リバース/エンド (Ribāsu / Endo)
- Genre: Drama, Fantasy
- Written by: Yukiko Sumiyoshi
- Published by: Enterbrain
- English publisher: AUS: Madman Entertainment; NA: Tokyopop;
- Magazine: Comic B's-Log
- Original run: March 1, 2007 – May 1, 2008
- Volumes: 3

= Black Gate (manga) =

Japanese manga by Yukiko Sumiyoshi

Black Gate (リバース/エンド, Ribāsu/Endo), is a Japanese manga written and illustrated by Yukiko Sumiyoshi. The manga was serialized in Enterbrain's manga magazine Comic B's-Log.
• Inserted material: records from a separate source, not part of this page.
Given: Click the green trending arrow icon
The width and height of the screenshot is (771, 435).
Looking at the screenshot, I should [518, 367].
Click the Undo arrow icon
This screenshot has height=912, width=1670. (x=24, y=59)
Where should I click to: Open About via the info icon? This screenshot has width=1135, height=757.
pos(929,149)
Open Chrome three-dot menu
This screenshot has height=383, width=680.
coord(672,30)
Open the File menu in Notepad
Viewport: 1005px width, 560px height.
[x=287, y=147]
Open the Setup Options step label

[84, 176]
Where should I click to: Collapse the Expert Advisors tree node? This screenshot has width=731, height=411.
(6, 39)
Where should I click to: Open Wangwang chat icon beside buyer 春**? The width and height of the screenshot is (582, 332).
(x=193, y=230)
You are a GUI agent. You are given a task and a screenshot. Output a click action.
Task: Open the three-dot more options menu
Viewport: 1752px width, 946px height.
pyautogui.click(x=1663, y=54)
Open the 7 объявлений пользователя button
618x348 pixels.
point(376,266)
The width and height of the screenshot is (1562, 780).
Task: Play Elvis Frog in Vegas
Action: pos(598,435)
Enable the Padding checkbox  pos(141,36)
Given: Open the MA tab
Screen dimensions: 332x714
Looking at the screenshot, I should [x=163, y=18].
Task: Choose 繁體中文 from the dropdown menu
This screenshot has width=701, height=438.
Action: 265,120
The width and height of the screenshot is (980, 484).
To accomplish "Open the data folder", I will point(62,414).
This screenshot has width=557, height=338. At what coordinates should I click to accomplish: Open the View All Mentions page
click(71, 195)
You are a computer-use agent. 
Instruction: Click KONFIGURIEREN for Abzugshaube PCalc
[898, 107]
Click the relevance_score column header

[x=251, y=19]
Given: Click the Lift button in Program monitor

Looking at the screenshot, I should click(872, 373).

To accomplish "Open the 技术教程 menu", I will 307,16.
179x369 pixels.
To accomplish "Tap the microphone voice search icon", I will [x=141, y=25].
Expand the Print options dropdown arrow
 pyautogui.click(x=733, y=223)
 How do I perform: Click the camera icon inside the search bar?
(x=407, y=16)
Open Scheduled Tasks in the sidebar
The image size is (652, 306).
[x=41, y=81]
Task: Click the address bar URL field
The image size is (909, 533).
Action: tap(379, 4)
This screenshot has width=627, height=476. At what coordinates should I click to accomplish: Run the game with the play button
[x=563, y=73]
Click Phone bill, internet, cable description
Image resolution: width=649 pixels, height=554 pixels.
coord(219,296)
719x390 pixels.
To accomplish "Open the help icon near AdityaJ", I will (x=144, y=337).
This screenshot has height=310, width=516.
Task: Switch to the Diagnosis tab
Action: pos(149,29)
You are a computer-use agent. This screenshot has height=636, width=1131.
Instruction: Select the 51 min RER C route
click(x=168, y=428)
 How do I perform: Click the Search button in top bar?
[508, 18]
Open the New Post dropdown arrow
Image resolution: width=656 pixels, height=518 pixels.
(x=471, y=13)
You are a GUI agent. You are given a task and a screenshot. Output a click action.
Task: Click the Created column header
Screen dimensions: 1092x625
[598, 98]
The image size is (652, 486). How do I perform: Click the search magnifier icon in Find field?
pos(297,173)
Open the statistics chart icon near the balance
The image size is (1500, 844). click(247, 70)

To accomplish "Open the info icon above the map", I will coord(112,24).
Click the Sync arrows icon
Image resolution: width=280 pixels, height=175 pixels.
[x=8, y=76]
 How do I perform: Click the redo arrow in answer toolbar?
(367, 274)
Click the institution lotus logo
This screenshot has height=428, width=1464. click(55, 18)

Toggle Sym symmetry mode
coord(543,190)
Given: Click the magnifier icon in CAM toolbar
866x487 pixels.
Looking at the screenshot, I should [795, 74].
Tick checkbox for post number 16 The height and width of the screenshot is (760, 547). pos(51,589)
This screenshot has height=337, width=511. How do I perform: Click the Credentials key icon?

The individual chapters were collected into three bound volumes, which were published by Enterbrain between March 1, 2007, and May 1, 2008. It was licensed in English by Tokyopop, which released the manga as an omnibus on October 12, 2010. The manga is also licensed Australasia by Madman Entertainment and in Taiwan by Tong Li Publishing.

==Reception==
Anime News Network's Lissa Patillo commends the manga for its "easy to understand plot that takes time to focus on compelling cast of secondary character; attractive artwork", but criticizes it for a "weak opening volume; Hijiri doesn't make for a strong main character and the ending leaves something to be desired". Anime News Network's Carlo Santos commends the manga for its promising start but then criticizes the manga for using deus ex machina in the grand finale. The Manga Critic's Katherine Dacey heavily pans the manga as being "bland" and that the story "feels like a clip-and-paste job, borrowing elements from more popular series and reassembling them into a less entertaining copy." Sequential Tart's Karen Maeda lightly criticizes the manga with "the art is a little bit rough and could use some more detail, but it's pretty easy to follow. The dialog also follows about in the same way as the art, but it's pretty easy to understand the plot and what is going on." Comic Book Bin's Chris Zimmerman comments on the plot of the manga with "the pacing of the series feels off kilter for the first third of the volume, with the main plot seemingly heading nowhere. This changes when the focus shifts to Hijiri and for that reason, the omnibus format actually enhances the readability of the series as a whole. Had the volumes been published individually, the first volume's lack of story progression and overly repetitive nature could have possibly driven readers away before the series had a chance to kick into high gear. As it stands, the omnibus format makes Black Gate more accessible.